Are students a-ttired of the graduation dress code

Tradition of all white formal attire doesn’t appeal to all students

Sam Blanc, Opinion Editor

At New Trier, nothing is allowed to be strictly run-of-the-mill, and the students’ graduation attire is no different.

Rather than the classic cap and gown, New Trier’s graduation dress code consists of floor or tea length white dresses for girls and white tuxedo jackets for boys.

Dresses should be free of colored accessories, sequins, or other decorations. Backless dresses, as well as plunging necklines, are not allowed.

Boys must wear black dress shoes and black socks while girls must wear white dress shoes- either heels or flats.

According to Senior Adviser Chair, Susie Paunan, this tradition has spanned the majority of New Trier’s history. In the school’s archives, pictures of boys and girls graduating in white go back decades.

Paunan supports the tradition, which, to her, “is about graduating with style and dignity.” She believes that it’s the most important celebration one can have in high school.

“It’s different than a school dance,” Paunan said. “It’s the culminating ceremony of 12 years of education.”

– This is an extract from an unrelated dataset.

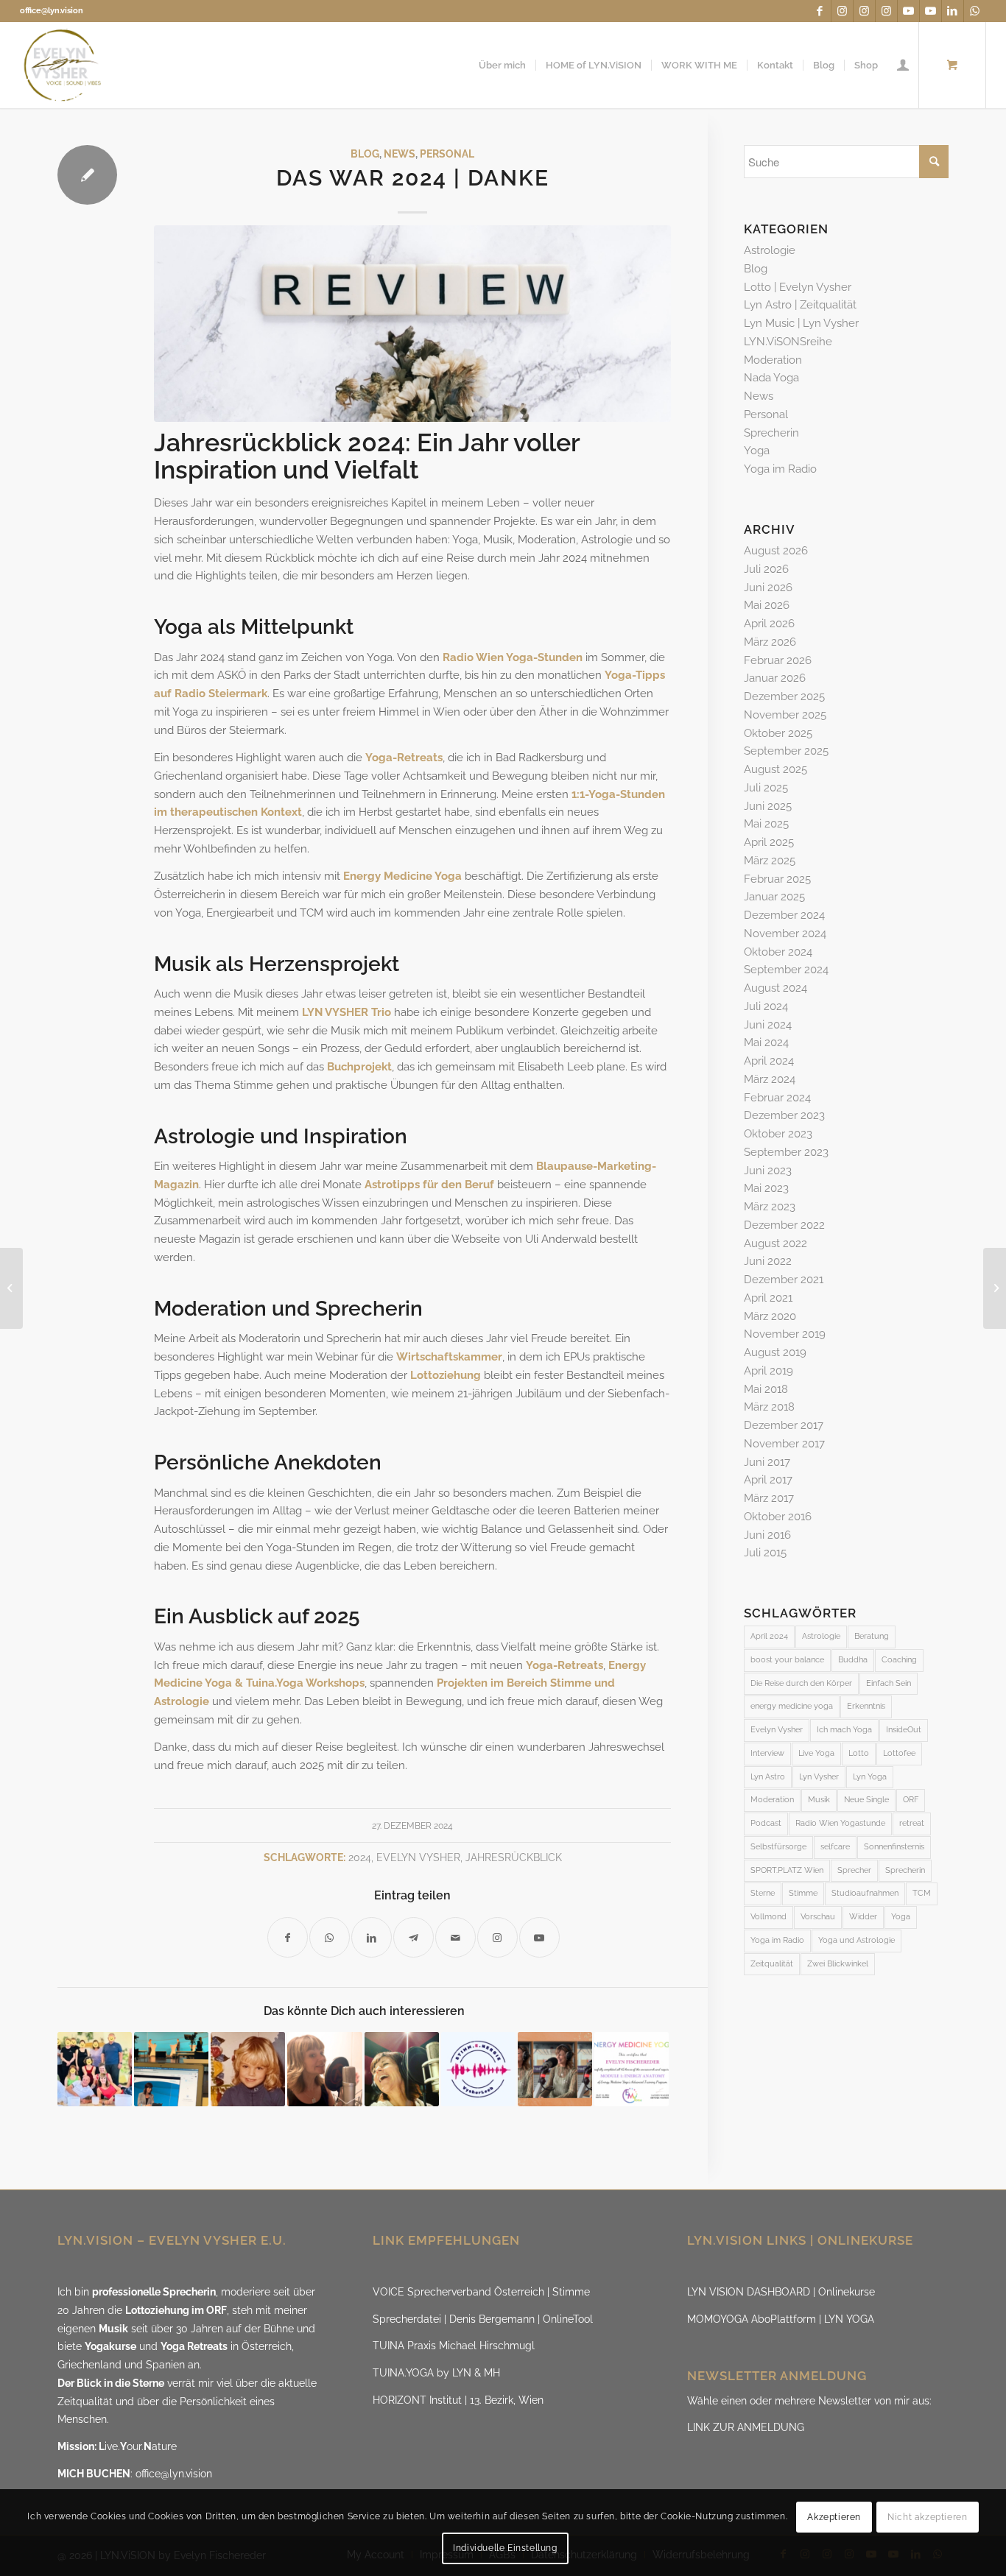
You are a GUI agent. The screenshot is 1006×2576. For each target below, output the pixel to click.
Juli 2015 (765, 1552)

Although not entirely enamored with the ceremony, junior Amber Malik said, “It’s nice that people get to feel a bit more elegant and mature.” She agreed that the dressing up aspect of the ceremony makes it feel like a really big deal, “like everyone has really accomplished something.”

Senior Claire Zimmerman, however, had an opposing opinion.

“I just want to wear my Heelys,” Zimmerman said. “Graduation is our last day of high school, and even though we’re legally adults, it feels like it’s the last day we get to be kids. I don’t know if it’s the kind of celebration I want to end high school with.”

Junior Maddy Tung also said that the attire takes a certain element of festivity away. Although Tung said she likes the air of glamour the attire provides, she finds the absence of school colors a little strange.

Tung said, “It seems like the outfits ‘white out’ the four years they spent at this school.” She believes that at least part of graduation should be about celebrating the realities of high school life, not immediately trying to grow up.

Malik said that although everyone may look nice individually, the different shades of off-white make the whole thing look a tiny bit disorganized up close. Malik said it’s just as important to look more like a group, even if it means sacrificing style.

Junior Allison Thabit agrees with Malik, but for a different reason.

“New Trier already has a reputation for being pretentious,” Thabit said. “I don’t know if it’s worth drawing attention to that.”

It’s often assumed from this tradition that New Trier students are buying exorbitantly priced dresses However, because the cost may be a problem for some students, New Trier hosts a sale each year called the “White Dress Project” to help students buy nice garments for the significantly lower price of $75.

On the New Trier website, the graduation attire requirements are separated into two categories, boys and girls. That being said, it’s no wonder that senior Musa Abbasi was worried about what gender roles this might enforce.

“The way they put it seems really black and white, no pun intended, and things like that can make people really uncomfortable,” Abbasi said. “It’s supposed to be a special, celebratory day, and I wish everyone was allowed to feel confident.”

But Susie Paunan guarantees that anyone who wishes can speak to her or Senior Boys Adviser Chair, Chris Pearson, about a unique situation. Paunan and Pearson are happy to learn about any students’ particular concerns regarding the attire.

If the student’s motives are clear, Paunan can discuss it with the principal to help settle the situation.

Although Paunan says that this only applies to a small number of graduating seniors, she believes that it’s her job to make students feel as comfortable as possible.